#### [Text]
Banfield Laboratory

University of California, Berkeley

Microbial diversity, metabolic potential, and roles in biogeochemical cycling in the terrestrial subsurface

The study system for this project is an aquifer adjacent to the Colorado River in Rifle, Colorado, USA.Research addresses knowledge gaps related to the roles of subsurface microbial communities in biogeochemical cycling. Given the link between the carbon cycle and global climate change, a particular interest in this work is the impact of microorganisms on carbon compounds buried in the terrestrial subsurface, both through respiration and carbon fixation.

 

 

Our approach involves the comprehensive cultivation-independent identification of the members of natural communities, prediction of their metabolic capacities and testing via functional omics methods and field experiments. The research is carried out as part of a large LBNL-led initiative in an aquifer adjacent to the Colorado River, Rifle, USA. Other team members are taking metabolic predictions as inputs to modeling efforts.

#### [Supplied material]
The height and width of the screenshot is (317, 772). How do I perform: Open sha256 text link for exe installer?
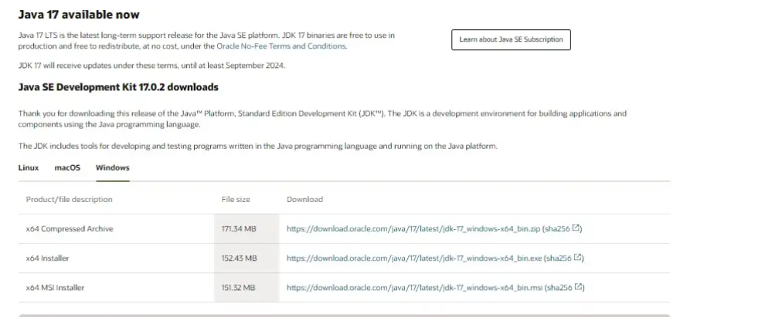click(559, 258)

* * *

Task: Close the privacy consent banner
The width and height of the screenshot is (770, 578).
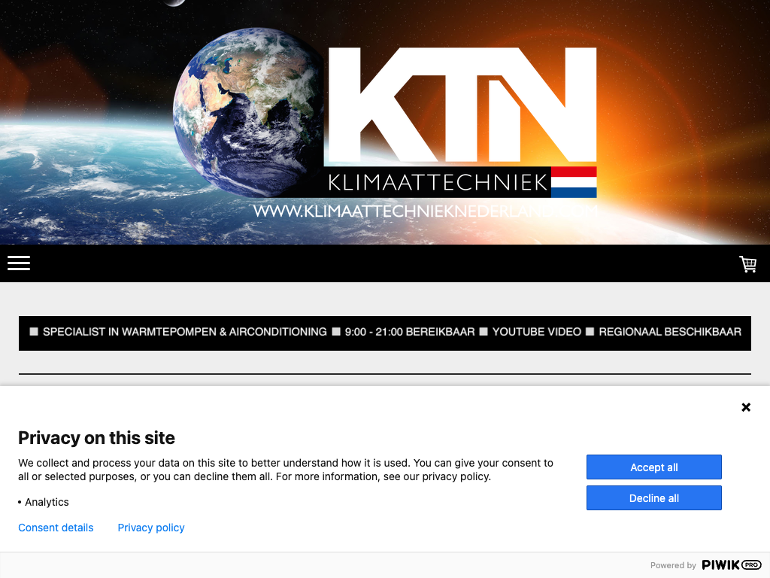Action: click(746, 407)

#### [Task requirements]
The project title on the lab page names the topics it covers for microbes in the terrestrial subsurface. List each of these topics. Use only the lab page and ignore the entries.

#### [Reply]
- Microbial diversity
- Metabolic potential
- Roles in biogeochemical cycling